Collected data entries
*****

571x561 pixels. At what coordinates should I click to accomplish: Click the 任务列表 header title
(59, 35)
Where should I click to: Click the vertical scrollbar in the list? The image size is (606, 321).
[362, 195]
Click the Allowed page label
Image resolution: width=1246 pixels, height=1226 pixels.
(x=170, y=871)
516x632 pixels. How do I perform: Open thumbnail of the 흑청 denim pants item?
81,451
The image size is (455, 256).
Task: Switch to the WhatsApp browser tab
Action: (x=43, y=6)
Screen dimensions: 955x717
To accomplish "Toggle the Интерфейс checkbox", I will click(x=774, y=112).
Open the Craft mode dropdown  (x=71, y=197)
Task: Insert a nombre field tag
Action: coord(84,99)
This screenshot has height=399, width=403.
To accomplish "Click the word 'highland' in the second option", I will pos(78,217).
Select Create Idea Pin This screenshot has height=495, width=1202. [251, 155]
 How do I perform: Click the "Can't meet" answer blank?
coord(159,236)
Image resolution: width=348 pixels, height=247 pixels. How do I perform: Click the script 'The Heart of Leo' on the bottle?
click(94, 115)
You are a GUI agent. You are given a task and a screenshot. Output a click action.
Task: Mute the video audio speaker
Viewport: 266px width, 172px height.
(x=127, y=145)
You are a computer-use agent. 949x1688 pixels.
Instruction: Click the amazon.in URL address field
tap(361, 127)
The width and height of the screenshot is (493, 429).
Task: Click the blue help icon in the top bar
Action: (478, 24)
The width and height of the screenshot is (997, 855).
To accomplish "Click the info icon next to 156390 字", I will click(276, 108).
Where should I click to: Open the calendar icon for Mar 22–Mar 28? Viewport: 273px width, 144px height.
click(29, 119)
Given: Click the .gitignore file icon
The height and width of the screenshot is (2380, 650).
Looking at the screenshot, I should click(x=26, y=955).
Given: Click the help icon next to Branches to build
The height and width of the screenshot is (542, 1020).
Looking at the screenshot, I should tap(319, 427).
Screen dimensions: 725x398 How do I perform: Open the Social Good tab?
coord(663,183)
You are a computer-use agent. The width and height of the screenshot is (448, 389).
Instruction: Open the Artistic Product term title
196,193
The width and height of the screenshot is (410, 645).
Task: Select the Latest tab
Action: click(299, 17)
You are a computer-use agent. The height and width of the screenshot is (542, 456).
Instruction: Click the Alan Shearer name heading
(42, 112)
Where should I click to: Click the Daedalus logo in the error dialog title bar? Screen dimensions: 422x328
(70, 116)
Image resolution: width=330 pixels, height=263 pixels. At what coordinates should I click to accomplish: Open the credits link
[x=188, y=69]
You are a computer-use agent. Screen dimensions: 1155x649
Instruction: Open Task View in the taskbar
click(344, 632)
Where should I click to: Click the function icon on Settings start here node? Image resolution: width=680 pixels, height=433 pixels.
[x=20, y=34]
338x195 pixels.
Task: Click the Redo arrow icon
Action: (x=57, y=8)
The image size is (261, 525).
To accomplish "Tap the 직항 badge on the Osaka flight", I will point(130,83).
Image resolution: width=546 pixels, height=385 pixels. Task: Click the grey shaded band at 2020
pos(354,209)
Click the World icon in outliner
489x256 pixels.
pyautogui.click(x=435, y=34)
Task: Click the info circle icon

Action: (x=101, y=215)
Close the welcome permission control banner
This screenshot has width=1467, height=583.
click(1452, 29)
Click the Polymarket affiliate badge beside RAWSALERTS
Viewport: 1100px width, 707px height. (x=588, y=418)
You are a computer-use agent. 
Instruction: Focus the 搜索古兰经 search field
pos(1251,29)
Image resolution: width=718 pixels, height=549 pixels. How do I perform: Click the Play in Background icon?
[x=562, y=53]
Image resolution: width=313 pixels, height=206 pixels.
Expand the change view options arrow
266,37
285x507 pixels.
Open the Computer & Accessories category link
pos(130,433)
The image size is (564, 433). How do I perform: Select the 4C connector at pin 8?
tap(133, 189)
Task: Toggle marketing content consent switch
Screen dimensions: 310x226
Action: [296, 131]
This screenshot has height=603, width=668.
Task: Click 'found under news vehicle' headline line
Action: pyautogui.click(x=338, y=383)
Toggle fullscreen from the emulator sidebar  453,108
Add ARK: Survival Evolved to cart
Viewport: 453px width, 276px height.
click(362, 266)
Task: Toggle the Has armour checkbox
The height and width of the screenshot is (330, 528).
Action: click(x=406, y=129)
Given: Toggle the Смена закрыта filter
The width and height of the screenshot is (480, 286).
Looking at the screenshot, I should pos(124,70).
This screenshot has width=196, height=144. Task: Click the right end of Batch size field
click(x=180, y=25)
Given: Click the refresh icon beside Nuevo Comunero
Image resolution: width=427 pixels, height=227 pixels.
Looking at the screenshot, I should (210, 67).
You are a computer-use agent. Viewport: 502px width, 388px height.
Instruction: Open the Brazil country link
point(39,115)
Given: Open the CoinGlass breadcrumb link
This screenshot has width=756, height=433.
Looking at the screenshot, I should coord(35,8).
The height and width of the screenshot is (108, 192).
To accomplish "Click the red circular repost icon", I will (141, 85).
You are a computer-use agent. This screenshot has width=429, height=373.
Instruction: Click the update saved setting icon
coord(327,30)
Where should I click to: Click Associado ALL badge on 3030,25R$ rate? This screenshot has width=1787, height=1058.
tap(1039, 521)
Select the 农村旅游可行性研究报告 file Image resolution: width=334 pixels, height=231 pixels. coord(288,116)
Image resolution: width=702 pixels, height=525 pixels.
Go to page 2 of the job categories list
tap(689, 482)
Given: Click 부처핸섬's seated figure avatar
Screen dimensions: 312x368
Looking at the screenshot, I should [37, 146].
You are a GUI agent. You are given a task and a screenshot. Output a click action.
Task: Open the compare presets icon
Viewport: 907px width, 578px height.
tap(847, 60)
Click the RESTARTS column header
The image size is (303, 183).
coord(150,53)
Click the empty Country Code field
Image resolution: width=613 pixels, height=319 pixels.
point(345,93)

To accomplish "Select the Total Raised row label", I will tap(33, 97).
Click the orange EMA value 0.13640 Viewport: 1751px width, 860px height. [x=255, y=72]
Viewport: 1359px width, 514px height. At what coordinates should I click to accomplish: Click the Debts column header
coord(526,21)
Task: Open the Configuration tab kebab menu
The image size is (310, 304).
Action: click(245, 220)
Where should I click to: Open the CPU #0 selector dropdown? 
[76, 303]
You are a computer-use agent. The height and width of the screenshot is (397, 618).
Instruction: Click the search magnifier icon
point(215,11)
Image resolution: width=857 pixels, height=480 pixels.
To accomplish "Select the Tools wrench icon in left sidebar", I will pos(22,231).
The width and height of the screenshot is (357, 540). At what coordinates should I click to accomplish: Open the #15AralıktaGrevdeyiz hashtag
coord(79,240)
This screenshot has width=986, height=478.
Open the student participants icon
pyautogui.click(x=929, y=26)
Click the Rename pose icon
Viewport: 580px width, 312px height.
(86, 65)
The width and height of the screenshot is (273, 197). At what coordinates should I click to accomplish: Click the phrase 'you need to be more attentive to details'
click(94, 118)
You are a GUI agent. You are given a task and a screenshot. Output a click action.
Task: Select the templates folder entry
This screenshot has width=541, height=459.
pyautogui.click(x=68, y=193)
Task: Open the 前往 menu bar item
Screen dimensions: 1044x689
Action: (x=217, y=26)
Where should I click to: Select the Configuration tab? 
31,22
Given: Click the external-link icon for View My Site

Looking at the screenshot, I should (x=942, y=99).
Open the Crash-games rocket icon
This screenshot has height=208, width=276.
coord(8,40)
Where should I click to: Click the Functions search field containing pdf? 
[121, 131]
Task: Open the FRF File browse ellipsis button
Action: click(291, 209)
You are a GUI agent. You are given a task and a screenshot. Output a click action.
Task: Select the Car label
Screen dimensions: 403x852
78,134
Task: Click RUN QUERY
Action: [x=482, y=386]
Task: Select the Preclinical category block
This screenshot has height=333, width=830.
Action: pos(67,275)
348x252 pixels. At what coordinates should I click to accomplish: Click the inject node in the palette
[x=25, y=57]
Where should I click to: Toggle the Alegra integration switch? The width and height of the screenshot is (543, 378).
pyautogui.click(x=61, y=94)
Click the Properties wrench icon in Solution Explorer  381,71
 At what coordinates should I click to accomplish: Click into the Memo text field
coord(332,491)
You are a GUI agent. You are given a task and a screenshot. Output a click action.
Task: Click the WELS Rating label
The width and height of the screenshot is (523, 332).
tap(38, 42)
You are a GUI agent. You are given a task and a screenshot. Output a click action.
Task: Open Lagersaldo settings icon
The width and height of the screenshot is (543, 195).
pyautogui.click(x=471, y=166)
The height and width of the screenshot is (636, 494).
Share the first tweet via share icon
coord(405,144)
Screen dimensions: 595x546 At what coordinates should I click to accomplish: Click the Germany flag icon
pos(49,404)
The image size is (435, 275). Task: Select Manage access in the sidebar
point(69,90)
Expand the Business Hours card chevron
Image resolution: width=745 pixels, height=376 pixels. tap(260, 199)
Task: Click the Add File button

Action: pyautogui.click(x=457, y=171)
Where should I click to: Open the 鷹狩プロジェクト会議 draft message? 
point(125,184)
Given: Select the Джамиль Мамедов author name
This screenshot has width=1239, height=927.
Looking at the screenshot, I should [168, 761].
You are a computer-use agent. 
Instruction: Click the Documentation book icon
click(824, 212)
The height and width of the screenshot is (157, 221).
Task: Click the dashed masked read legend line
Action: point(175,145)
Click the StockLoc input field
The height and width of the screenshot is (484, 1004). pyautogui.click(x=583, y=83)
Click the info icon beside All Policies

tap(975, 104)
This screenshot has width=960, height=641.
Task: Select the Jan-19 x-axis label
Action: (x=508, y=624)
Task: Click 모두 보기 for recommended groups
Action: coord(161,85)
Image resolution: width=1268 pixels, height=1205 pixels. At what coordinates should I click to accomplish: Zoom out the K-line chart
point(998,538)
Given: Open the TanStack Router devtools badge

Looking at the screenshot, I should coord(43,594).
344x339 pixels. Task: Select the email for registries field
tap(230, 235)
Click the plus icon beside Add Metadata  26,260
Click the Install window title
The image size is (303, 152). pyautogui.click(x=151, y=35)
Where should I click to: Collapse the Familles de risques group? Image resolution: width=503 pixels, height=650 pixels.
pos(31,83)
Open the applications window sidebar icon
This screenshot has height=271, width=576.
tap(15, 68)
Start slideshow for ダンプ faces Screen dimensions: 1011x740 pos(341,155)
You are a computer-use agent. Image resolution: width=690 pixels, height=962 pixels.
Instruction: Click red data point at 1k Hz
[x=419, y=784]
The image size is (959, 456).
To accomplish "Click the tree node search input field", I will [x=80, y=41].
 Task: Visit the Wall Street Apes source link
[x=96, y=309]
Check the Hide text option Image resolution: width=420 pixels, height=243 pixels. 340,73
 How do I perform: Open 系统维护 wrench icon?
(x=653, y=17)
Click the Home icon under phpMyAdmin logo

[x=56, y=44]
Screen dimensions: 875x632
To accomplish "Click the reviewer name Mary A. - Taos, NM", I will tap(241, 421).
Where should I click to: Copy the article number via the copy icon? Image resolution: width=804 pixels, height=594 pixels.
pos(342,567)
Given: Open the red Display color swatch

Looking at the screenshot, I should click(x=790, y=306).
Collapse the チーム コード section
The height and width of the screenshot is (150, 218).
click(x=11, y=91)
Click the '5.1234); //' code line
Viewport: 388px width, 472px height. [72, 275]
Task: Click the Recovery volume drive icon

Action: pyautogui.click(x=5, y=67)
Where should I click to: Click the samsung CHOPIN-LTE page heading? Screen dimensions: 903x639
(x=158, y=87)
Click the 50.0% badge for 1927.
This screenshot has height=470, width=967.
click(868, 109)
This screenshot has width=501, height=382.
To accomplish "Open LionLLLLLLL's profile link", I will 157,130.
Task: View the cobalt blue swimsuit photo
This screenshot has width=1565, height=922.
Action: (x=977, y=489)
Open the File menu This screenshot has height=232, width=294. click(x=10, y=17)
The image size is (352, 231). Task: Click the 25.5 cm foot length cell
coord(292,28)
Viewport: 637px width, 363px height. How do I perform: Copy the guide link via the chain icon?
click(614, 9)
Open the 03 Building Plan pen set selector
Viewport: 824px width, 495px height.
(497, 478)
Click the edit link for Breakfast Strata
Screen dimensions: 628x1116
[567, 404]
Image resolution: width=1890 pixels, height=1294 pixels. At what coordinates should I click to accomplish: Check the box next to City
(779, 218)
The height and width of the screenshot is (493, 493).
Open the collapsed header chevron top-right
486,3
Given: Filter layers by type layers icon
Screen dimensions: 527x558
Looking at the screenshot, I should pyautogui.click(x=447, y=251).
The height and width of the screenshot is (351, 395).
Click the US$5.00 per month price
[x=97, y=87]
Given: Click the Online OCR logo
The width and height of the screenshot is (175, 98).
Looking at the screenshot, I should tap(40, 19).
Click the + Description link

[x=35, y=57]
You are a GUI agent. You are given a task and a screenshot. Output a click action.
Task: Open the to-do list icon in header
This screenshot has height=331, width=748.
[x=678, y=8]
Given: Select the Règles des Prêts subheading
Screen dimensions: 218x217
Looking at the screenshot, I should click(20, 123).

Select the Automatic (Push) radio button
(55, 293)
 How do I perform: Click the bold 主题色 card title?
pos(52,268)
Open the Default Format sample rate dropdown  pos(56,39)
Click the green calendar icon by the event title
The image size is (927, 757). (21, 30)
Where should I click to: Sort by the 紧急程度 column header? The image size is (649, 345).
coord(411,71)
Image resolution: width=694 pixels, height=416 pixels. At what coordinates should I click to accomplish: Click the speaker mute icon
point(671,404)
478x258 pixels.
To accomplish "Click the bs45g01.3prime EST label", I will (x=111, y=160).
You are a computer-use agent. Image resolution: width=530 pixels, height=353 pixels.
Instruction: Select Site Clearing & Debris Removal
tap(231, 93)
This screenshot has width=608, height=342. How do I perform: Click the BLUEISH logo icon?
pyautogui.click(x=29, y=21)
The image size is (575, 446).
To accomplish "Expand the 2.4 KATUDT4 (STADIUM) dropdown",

*****

## What you will do
Lines holding the word "menu" in the records above: how many are there? Answer with the number only.

## Exercise solution
3